Saved entries:
..........
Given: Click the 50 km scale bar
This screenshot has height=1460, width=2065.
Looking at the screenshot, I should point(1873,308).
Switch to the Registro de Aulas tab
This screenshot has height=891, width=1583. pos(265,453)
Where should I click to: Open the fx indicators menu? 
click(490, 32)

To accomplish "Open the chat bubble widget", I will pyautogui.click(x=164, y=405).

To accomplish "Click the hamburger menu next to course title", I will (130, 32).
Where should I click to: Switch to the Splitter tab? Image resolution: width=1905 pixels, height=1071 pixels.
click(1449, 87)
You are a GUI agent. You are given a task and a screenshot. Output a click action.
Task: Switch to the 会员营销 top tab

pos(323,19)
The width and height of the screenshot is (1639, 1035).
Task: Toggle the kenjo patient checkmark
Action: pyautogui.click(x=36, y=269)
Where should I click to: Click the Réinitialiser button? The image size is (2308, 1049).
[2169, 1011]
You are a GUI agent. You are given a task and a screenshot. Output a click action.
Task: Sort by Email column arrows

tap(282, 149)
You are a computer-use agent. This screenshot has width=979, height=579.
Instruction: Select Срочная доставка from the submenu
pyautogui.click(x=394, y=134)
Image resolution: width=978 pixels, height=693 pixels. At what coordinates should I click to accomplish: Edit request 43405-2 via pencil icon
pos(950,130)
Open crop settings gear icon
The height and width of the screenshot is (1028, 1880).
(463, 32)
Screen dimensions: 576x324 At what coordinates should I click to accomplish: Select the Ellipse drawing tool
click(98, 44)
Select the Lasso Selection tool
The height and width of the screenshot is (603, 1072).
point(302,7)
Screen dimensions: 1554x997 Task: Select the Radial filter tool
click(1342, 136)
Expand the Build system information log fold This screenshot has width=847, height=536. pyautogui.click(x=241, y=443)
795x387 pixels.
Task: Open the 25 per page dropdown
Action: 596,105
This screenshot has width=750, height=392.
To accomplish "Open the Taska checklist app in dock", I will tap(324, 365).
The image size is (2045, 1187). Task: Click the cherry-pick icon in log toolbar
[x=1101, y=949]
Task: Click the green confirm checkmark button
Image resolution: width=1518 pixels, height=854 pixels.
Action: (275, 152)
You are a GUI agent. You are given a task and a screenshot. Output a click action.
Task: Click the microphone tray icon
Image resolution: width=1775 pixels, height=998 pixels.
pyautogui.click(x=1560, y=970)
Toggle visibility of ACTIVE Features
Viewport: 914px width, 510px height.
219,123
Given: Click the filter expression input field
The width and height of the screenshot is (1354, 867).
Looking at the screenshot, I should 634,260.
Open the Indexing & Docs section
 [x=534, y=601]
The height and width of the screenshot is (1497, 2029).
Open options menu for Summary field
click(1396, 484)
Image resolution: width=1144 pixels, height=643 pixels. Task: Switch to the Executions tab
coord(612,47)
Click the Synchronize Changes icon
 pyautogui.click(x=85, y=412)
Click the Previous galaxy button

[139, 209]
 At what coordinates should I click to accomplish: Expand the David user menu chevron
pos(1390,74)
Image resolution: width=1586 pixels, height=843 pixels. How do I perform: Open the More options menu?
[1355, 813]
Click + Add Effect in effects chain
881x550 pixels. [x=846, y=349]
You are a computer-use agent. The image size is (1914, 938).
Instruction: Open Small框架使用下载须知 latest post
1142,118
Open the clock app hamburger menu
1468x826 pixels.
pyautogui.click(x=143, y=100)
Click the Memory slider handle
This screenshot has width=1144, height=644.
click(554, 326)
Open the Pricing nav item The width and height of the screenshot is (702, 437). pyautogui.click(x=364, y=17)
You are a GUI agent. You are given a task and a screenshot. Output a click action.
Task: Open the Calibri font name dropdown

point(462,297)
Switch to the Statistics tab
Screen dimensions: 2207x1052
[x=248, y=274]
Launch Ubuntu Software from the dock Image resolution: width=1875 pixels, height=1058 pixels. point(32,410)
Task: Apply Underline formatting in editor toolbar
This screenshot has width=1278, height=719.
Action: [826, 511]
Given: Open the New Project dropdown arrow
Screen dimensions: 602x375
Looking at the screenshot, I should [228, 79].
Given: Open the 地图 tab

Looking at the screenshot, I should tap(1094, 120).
..........
From the first line to the last, retype the records exactly.

■ RESULT
Given: Click the 50 km scale bar
This screenshot has height=1460, width=2065.
Looking at the screenshot, I should point(1873,308).
Switch to the Registro de Aulas tab
This screenshot has height=891, width=1583. pos(265,453)
Where should I click to: Open the fx indicators menu? 
click(490, 32)

To accomplish "Open the chat bubble widget", I will pyautogui.click(x=164, y=405).

To accomplish "Click the hamburger menu next to course title", I will (130, 32).
Where should I click to: Switch to the Splitter tab? Image resolution: width=1905 pixels, height=1071 pixels.
click(1449, 87)
You are a GUI agent. You are given a task and a screenshot. Output a click action.
Task: Switch to the 会员营销 top tab

pos(323,19)
The width and height of the screenshot is (1639, 1035).
Task: Toggle the kenjo patient checkmark
Action: pyautogui.click(x=36, y=269)
Where should I click to: Click the Réinitialiser button? The image size is (2308, 1049).
[2169, 1011]
You are a GUI agent. You are given a task and a screenshot. Output a click action.
Task: Sort by Email column arrows

tap(282, 149)
You are a computer-use agent. This screenshot has width=979, height=579.
Instruction: Select Срочная доставка from the submenu
pyautogui.click(x=394, y=134)
Image resolution: width=978 pixels, height=693 pixels. At what coordinates should I click to accomplish: Edit request 43405-2 via pencil icon
pos(950,130)
Open crop settings gear icon
The height and width of the screenshot is (1028, 1880).
(463, 32)
Screen dimensions: 576x324 At what coordinates should I click to accomplish: Select the Ellipse drawing tool
click(98, 44)
Select the Lasso Selection tool
The height and width of the screenshot is (603, 1072).
point(302,7)
Screen dimensions: 1554x997 Task: Select the Radial filter tool
click(1342, 136)
Expand the Build system information log fold This screenshot has width=847, height=536. pyautogui.click(x=241, y=443)
795x387 pixels.
Task: Open the 25 per page dropdown
Action: 596,105
This screenshot has width=750, height=392.
To accomplish "Open the Taska checklist app in dock", I will tap(324, 365).
The image size is (2045, 1187). Task: Click the cherry-pick icon in log toolbar
[x=1101, y=949]
Task: Click the green confirm checkmark button
Image resolution: width=1518 pixels, height=854 pixels.
Action: (275, 152)
You are a GUI agent. You are given a task and a screenshot. Output a click action.
Task: Click the microphone tray icon
Image resolution: width=1775 pixels, height=998 pixels.
pyautogui.click(x=1560, y=970)
Toggle visibility of ACTIVE Features
Viewport: 914px width, 510px height.
219,123
Given: Click the filter expression input field
The width and height of the screenshot is (1354, 867).
Looking at the screenshot, I should 634,260.
Open the Indexing & Docs section
 [x=534, y=601]
The height and width of the screenshot is (1497, 2029).
Open options menu for Summary field
click(1396, 484)
Image resolution: width=1144 pixels, height=643 pixels. Task: Switch to the Executions tab
coord(612,47)
Click the Synchronize Changes icon
 pyautogui.click(x=85, y=412)
Click the Previous galaxy button

[139, 209]
 At what coordinates should I click to accomplish: Expand the David user menu chevron
pos(1390,74)
Image resolution: width=1586 pixels, height=843 pixels. How do I perform: Open the More options menu?
[1355, 813]
Click + Add Effect in effects chain
881x550 pixels. [x=846, y=349]
You are a computer-use agent. The image size is (1914, 938).
Instruction: Open Small框架使用下载须知 latest post
1142,118
Open the clock app hamburger menu
1468x826 pixels.
pyautogui.click(x=143, y=100)
Click the Memory slider handle
This screenshot has width=1144, height=644.
click(554, 326)
Open the Pricing nav item The width and height of the screenshot is (702, 437). pyautogui.click(x=364, y=17)
You are a GUI agent. You are given a task and a screenshot. Output a click action.
Task: Open the Calibri font name dropdown

point(462,297)
Switch to the Statistics tab
Screen dimensions: 2207x1052
[x=248, y=274]
Launch Ubuntu Software from the dock Image resolution: width=1875 pixels, height=1058 pixels. point(32,410)
Task: Apply Underline formatting in editor toolbar
This screenshot has width=1278, height=719.
Action: [826, 511]
Given: Open the New Project dropdown arrow
Screen dimensions: 602x375
Looking at the screenshot, I should [228, 79].
Given: Open the 地图 tab

Looking at the screenshot, I should tap(1094, 120).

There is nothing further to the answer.